Write to Hive File

The Write to Hive File stage writes the dataflow input to the specified output Hive file.

You can select any of these supported Hive file formats for the output file: ORC, RC, Parquet, and Avro.

Related task:

Connecting to Hadoop: To be able to use Write to Hive File stage, you need to create a connection to the Hadoop file server. Once you do that, the name by which you save the connection is displayed as the server name.

File Properties tab

Table 1. Common File Properties
Fields Description
Server name Indicates that the file selected in the File name field is located on the Hadoop system. Once you select a file located on a Hadoop system, the Server name reflects the name of the respective file server, as specified in Management Console.
File name Click the ellipses button (...) to browse to the output Hive file to be created in the defined Hadoop file server. The output data of this stage is written to the selected file.
Note: You need to create a connection to the Hadoop file server in Management Console before using it in the stage.
File type Select one of the four supported Hive file formats:
  • ORC
  • RC
  • Parquet
  • Avro
Table 2. ORC File Properties
Fields Description
Buffer size Defines the buffer size to be allocated while writing to an ORC file. This is specified in kilobytes.
Note: The default buffer size is 256 KB.
Stripe size Defines the size of stripes to be created while writing to an ORC file. This is specified in megabytes.
Note: The default stripe size is 64 MB.
Row index stride Defines the number of rows to be written between two consecutive row index entries.
Note: The default Row Index Stride is 10000 rows.
Compression type Defines the compression type to be used while writing to an ORC file. The compression types available are ZLIB and SNAPPY.
Note: The default compression type is ZLIB.
Padding Indicates whether the stripes are padded to minimize stripes that cross HDFS block boundaries, while writing to an ORC file.
Note: By default, the Padding checkbox is selected.
Preview The first 50 records of the written file are fetched and displayed in the Preview grid, after the dataflow is run at least once and the data has been written to the selected file.
Table 3. RC File Properties
Fields Description
Buffer size Defines the buffer size to be allocated while writing to an RC file. This is specified in kilobytes.
Note: The default buffer size is 256 KB.
Block size Defines the size of blocks to be created while writing to an RC file. This is specified in megabytes.
Note: The default block size is 64 MB.
Compression type Defines the compression type to be used while writing to an RC file. The compression types available are NONE and DEFLATE.
Note: The default compression type is NONE.
Preview The first 50 records of the written file are fetched and displayed in the Preview grid, after the dataflow is run at least once and the data has been written to the selected file.

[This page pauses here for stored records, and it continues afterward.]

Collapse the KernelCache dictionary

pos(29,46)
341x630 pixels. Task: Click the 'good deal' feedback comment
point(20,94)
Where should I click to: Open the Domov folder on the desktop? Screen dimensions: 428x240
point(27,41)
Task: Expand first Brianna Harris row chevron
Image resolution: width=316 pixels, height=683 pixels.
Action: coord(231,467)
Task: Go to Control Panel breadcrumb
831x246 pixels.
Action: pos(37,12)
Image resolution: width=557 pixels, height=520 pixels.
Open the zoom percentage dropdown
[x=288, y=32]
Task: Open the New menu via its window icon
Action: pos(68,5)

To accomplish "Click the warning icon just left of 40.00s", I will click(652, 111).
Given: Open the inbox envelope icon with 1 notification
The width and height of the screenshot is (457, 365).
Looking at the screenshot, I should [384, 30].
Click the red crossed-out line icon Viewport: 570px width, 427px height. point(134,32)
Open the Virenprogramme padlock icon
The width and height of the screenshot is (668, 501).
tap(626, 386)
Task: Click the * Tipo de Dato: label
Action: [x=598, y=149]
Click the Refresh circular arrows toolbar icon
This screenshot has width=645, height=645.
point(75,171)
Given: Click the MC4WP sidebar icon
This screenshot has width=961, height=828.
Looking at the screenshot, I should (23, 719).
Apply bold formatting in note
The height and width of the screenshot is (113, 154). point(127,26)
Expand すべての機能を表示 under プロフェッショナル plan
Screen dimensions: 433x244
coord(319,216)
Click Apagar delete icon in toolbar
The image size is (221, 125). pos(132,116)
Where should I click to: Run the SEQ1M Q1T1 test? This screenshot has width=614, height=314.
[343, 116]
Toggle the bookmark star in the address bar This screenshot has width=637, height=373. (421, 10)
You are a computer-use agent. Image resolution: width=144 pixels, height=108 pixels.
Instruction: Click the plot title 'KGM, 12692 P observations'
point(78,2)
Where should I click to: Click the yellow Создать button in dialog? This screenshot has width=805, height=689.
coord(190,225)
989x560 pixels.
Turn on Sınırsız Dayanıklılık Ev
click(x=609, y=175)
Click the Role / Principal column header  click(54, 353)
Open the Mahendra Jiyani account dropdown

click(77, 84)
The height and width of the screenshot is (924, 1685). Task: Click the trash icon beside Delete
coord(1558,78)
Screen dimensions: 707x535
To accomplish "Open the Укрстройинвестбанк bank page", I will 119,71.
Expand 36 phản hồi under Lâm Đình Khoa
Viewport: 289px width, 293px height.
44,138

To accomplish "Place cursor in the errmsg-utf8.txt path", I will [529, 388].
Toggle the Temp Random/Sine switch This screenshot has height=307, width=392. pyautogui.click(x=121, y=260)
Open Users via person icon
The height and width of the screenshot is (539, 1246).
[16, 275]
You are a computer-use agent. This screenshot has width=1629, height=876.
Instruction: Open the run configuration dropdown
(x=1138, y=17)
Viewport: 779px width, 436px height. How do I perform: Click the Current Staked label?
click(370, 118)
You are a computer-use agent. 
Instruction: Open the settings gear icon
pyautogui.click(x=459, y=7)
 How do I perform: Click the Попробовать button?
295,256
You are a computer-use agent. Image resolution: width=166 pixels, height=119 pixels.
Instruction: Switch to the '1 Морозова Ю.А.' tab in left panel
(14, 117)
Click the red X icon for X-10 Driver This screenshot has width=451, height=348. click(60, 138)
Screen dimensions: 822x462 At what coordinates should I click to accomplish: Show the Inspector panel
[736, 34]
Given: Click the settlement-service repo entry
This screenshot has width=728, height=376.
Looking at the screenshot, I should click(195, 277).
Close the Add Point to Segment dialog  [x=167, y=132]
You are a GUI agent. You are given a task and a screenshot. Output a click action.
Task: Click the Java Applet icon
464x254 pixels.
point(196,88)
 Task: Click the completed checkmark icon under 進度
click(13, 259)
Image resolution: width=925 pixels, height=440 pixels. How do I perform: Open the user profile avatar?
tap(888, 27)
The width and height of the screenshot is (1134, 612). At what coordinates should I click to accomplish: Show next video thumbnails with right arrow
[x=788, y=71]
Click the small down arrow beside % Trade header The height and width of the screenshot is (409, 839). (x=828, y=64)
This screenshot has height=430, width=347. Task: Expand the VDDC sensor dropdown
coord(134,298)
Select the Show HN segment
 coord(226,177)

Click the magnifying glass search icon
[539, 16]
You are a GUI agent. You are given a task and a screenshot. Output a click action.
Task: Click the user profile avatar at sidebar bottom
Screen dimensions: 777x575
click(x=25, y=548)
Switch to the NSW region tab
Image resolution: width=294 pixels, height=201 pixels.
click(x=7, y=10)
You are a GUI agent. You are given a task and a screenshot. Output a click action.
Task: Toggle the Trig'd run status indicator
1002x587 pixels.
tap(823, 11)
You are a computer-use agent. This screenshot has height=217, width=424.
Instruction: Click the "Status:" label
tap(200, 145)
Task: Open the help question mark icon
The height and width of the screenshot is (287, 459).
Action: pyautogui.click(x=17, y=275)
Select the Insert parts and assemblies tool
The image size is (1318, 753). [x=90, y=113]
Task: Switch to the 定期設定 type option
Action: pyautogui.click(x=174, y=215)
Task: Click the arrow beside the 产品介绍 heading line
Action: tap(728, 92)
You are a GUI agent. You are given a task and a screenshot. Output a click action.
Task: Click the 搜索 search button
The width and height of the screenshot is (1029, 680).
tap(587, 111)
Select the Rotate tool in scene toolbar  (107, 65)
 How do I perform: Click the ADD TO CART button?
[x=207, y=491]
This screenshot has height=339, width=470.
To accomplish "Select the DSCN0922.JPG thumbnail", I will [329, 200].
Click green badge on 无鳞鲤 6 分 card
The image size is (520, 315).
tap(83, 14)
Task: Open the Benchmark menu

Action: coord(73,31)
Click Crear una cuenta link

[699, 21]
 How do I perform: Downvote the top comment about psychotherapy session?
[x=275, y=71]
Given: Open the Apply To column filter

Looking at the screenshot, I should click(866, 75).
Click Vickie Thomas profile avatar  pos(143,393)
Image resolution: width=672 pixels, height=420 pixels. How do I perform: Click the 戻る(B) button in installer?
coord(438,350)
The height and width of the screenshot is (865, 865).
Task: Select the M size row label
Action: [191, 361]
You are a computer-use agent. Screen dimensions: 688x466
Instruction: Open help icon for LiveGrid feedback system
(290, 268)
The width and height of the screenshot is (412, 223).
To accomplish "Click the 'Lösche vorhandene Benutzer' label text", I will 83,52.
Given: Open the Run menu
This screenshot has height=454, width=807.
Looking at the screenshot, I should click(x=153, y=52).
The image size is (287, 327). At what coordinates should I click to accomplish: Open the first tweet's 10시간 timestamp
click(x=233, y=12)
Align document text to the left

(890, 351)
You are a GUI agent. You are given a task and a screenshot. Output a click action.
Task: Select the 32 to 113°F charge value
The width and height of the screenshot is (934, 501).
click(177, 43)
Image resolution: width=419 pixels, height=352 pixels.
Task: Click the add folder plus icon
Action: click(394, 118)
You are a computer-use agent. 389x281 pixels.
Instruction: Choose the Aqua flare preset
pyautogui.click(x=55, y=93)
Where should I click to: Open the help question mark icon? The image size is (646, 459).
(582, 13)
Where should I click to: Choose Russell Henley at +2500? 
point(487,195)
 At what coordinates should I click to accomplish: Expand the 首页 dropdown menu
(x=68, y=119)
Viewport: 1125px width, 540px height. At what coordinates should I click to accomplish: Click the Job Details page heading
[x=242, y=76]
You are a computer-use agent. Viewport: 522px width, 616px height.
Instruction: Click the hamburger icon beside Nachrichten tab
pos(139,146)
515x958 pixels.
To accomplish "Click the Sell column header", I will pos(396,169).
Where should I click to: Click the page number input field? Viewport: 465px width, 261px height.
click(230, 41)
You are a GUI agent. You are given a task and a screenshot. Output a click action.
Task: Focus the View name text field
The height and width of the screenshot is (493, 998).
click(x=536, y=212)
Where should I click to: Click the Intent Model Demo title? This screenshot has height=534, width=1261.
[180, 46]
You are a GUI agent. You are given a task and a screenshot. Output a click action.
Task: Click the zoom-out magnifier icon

The Fields tab is used to define the sequence and datatype of the required fields.

Note: For RC file type, you must define the metadata of the output file before clicking Preview to load the Preview grid.
Table 4. Parquet File Properties
Fields Description
Compression type Defines the compression type to be used while writing to a PARQUET file. The compression types available are UNCOMPRESSED, GZIP and SNAPPY.
Note: The default compression type is UNCOMPRESSED.
Block size Defines the size of block to be created while writing to a PARQUET file. This is specified in megabytes.
Note: The default block size is 128 MB.
Page size The page size is for compression. When reading, each page can be decompressed independently. This is specified in kilobytes.
Note: The default page size is 1024 KB.
Enable dictionary To enable/disable dictionary encoding.
Attention: The dictionary must be enabled for the Dictionary Page Size to be enabled.
Note: The default value is true.
Dictionary Page size There is one dictionary page per column per row group when dictionary encoding is used. The dictionary page size functions like the page size. This is specified in kilobytes.
Note: The default dictionary Page size is 1024 KB.
Writer version Parquet supports two writer API versions: PARQUET_1_0 and PARQUET_2_0.
Note: The default is PARQUET_1_0.
Preview The first 50 records of the written file are fetched and displayed in the Preview grid, after the dataflow is run at least once and the data has been written to the selected file.
Table 5. Avro File Properties
Fields Description
Sync Interval (in Bytes) Specifies the approximate number of uncompressed bytes to be written in each block. The valid values range from 32 to 2^30. However, it is suggested to keep the sync interval between 2K and 2M.
Note: The default sync interval is 16000.
Compression Defines the compression type to be used while writing to an Avro file. The compression types available are NONE, SNAPPY and DEFLATE. Choosing DEFLATE compression gives you an additional option of selecting the compression level (described below).
Note: The default compression type is NONE.
Compression level

This field is displayed if you select the DEFLATE option in the Compression field above.

It can have values ranging from 0 to 9, where 0 denotes no compression. The compression level increases from 1 to 9, with a simultaneous increase in the time taken to compress the data.

Note: The default compression level is 1.
Preview The first 50 records of the written file are fetched and displayed in this grid, after the dataflow is run at least once and the data is written to the selected file.

Fields tab

The Fields tab defines the names and types of the fields as present in the source file of this stage, and to be selected to be written to the output file.

For more information, see Defining Fields for Writing to Hive File.

Runtime tab

The Runtime tab provides the option to Overwrite an existing file of the same name in the configured Hadoop file server. If you check the Overwrite checkbox, then on running the dataflow, the new output Hive file overwrites any existing file of the same name in the same Hadoop file server.

By default, the Overwrite checkbox is unchecked.
Note: If you do not select Overwrite, an exception is thrown while running the dataflow, if the file to be written has the same name as an existing file in the same Hadoop file server.